==== SELECTED EXCERPT

Zack Greinke takes a break from vacation to talk about his friend Gil Meche
You probably know that Gil Meche decided to retire, but if you’re like me you’re still stunned he’s walking away from $12.4 million. It’s a fascinating story, as I wrote this morning the man is once again by defined by money — but this time it’s on his terms.
Meche made the 2007 All-Star team and finished fifth in strikeouts the next year, but as far as contributions to the Royals*, his legacy may be as Zack Greinke’s big brother. GM Dayton Moore has always credited Meche’s presence for allowing Greinke to “blend in,” and draws a direct connection to Zack’s success in 2008 and 2009. * Of course, besides the money, Meche’s time in Kansas City will be remembered for his 132-pitch complete game against Arizona in June 2009. The story’s been told plenty, but then-manager Trey Hillman wanted to go to the bullpen after eight innings, but Meche essentially vetoed him. He got the shutout, but was never the same, the Royals completely mismanaging Meche after that. As obvious as the connection is, Meche has always defended Hillman and said the extra pitches had nothing to do with his failing health. Of course, it’s in Meche’s self-interest for that to be the case, too.
You don’t have to believe that (I tend to think it had more to do with Zack’s talent), but Moore does, and more importantly, Zack does, too. The Star’s badass Royals beat writer Bob Dutton reached Zack on vacation yesterday for a short conversation. The first quote here appeared in Terez Paylor’s story. The last one is pure Zack.

========
==== ENTRIES PROVIDED

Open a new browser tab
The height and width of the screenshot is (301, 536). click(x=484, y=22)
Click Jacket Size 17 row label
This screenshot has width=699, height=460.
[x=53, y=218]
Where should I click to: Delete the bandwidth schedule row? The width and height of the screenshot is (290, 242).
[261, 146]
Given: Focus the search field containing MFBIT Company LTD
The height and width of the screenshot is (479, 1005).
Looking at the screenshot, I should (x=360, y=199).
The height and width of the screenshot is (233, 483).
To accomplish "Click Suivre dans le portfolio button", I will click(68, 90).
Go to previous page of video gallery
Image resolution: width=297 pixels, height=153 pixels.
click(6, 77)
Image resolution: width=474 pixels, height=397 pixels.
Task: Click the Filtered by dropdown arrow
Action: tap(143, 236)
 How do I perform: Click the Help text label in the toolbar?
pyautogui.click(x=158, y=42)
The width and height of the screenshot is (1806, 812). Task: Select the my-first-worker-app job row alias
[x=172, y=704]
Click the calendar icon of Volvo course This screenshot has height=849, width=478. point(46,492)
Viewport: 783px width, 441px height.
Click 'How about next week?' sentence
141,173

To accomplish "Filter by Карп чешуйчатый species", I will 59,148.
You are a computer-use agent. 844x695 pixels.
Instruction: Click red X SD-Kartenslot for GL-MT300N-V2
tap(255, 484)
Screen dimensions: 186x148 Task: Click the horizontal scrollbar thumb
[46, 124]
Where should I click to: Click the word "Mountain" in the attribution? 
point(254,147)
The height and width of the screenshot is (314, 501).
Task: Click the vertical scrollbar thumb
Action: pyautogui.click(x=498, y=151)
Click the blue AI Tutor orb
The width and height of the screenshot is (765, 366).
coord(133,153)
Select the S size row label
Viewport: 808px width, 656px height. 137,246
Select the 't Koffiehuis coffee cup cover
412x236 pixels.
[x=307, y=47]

========

WHAT YOU NEED TO DO
(a) Summarize the article about Gil Meche's retirement in two sentences.
(b) Go on with the article about Gil Meche and Zack Greinke, starting after its final sentence.
The lines are separate material, unrelated to the article about Gil Meche.

EXPECTED RESULTS
(a) Gil Meche retired, walking away from $12.4 million, and though he made the 2007 All-Star team, his legacy with the Royals may be as Zack Greinke's big brother, a presence GM Dayton Moore connects directly to Greinke's success in 2008 and 2009. His time in Kansas City will also be remembered for his 132-pitch complete game against Arizona in June 2009, after which he was never the same, although Meche has said the extra pitches had nothing to do with his failing health.

(b)
Anyway, here’s Zack on getting help from Meche:
“Gil definitely helped me a lot. It wasn’t so much talking about baseball as it was watching him go about his business. On game day, nobody was as focused as Gil. He took the ball and never wanted to come out of games. Other guys would see that (competitive fire). I tried to be like that. That was my goal.”
On Gil walking away from the money:
“That surprised me a little because he’s entitled to that money. He was legitimately injured. But I’m not that surprised. People don’t realize it, but most guys really don’t play the game because of money. And it drives most guys crazy when they’re injured and can’t earn their money. I know it bothered Gil. That’s why he came back as a reliever last season instead of having surgery. That was his decision, and I think he did a pretty good job for us.”
On the friendly competition between the two:
“In 2008, I was following him (in the rotation) and we would compete against one another. It was that way at the start of 2009, but then he got hurt.”
On Gil working on his golf game in retirement: “Yeah, but he probably still won’t be able to beat me.”